Closed MatthiasWinzeler closed 2 months ago
Hi @MatthiasWinzeler,
I've just tried to reproduce it and I couldn't with 1.2.3 using your GatewayClass
and GatewayConfiguration
with 2 Gateway
s.
echo '
kind: Gateway
apiVersion: gateway.networking.k8s.io/v1
metadata:
name: gw1
namespace: default
spec:
gatewayClassName: kong
listeners:
- name: http
protocol: HTTP
port: 80
---
kind: Gateway
apiVersion: gateway.networking.k8s.io/v1
metadata:
name: gw2
namespace: default
spec:
gatewayClassName: kong
listeners:
- name: http
protocol: HTTP
port: 80
' | kubectl apply -f -
One thing that stood out to me is that you define kong/kubernetes-ingress-controller:3.1.3
in GatewayConfiguration
but the Gateway
is running kong/kubernetes-ingress-controller:3.1.2
which for me didn't occur ( I did get the expected image ).
Can you try looking into DataPlane
, ControlPlane
and Gateway
status
fields and see if there's anything there that could suggest a culprit? You can use this guide https://docs.konghq.com/gateway-operator/latest/production/monitoring/status/gateway/.
Please also include KGO debug logs ( you can enable those by setting --set env.zap_log_level=2
or --set env.zap_log_level=debug
, for latter is less verbose ).
We are running on AKS 1.28 with Cilium (which also provides a GW, maybe that interferes).
This shouldn't be relevant assuming that Cillium's controllers respect the GatewayClass
's controllerName
field.
@pmalek Thanks for getting back to me!
One thing that stood out to me is that you define kong/kubernetes-ingress-controller:3.1.3 in GatewayConfiguration but the Gateway is running kong/kubernetes-ingress-controller:3.1.2 which for me didn't occur ( I did get the expected image ).
You're right - in my debugging steps afterwards, I actually removed the whole controlPlaneOptions
part, which causes it to fall back to 3.1.2, but the issue remains the same. I think that should not matter, right?

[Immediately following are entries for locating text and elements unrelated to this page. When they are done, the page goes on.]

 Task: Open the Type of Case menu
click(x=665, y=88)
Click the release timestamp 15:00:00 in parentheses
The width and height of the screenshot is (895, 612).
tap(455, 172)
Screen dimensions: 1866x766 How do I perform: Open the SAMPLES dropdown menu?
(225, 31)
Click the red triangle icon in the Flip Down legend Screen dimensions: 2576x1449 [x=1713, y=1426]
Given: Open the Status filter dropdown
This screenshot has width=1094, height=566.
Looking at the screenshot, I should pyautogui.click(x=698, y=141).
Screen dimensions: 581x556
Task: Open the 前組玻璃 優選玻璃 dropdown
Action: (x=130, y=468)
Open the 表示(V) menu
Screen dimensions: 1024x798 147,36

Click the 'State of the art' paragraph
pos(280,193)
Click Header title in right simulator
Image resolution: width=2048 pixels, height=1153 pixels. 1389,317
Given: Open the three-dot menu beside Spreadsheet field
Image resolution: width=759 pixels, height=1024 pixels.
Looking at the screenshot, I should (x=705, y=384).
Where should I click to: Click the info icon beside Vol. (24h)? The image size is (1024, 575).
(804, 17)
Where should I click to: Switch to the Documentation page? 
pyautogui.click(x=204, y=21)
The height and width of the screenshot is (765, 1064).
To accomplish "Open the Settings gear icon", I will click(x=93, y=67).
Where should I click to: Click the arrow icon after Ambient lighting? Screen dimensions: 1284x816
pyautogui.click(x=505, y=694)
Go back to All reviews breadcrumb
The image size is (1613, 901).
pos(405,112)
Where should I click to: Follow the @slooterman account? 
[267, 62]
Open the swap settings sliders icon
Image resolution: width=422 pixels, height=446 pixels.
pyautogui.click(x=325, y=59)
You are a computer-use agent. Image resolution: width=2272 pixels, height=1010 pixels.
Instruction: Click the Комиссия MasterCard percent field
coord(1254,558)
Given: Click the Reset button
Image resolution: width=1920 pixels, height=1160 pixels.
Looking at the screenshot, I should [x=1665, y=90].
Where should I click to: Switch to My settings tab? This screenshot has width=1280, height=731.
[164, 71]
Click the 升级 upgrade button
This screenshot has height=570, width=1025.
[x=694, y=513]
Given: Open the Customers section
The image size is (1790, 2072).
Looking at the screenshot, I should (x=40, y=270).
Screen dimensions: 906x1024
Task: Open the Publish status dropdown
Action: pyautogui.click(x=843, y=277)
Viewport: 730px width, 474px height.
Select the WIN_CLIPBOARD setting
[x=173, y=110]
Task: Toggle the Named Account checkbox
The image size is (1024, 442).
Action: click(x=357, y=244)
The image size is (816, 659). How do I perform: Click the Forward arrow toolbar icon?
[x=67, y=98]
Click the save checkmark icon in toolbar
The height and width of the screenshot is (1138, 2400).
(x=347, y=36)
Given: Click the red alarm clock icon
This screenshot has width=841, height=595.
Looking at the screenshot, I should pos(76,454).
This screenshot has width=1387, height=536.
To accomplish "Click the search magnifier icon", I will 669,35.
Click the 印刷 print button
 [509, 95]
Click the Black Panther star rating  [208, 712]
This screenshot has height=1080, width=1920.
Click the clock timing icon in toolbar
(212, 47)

I turned on debug logs and I realized that the control plane deployment is actually created, just way later. Sometimes it takes around 20 minutes, sometimes a little bit less. I captured the logs of a try that takes around 13 minutes - I put the whole log here: https://gist.github.com/MatthiasWinzeler/69469600275264989ddc7f3db4e10b5a
What's interesting is one place where the operator seems to be stuck:
kgo-gateway-operator-controller-manager-89d754fc5-w6sdm manager {"level":"debug","ts":"2024-04-24T15:22:12Z","logger":"controlplane.dataplaneProvisioning","msg":"dataplane config updated","controller":"gateway","controllerGroup":"gateway.networking.k8s.io","controllerKind":"Gateway","Gateway":{"name":"gw2","namespace":"default"},"namespace":"default","name":"gw2","reconcileID":"fbc7449a-b391-4039-b1c1-f816752b2e72","namespace":"default","name":"gw2"}
...
kgo-gateway-operator-controller-manager-89d754fc5-w6sdm manager {"level":"debug","ts":"2024-04-24T15:30:54Z","logger":"controlplane","msg":"deployment for ControlPlane created","controller":"controlplane","controllerGroup":"gateway-operator.konghq.com","controllerKind":"ControlPlane","ControlPlane":{"name":"gw2-b8z9d","namespace":"default"},"namespace":"default","name":"gw2-b8z9d","reconcileID":"52e8b757-a4e2-4369-89fe-b80b1008ad62","namespace":"default","name":"gw2-b8z9d","deployment":"controlplane-gw2-b8z9d-t22kl"}
It's waiting around 8 minutes before creating the deployment of the control plane. Any idea what could happen in this timeframe?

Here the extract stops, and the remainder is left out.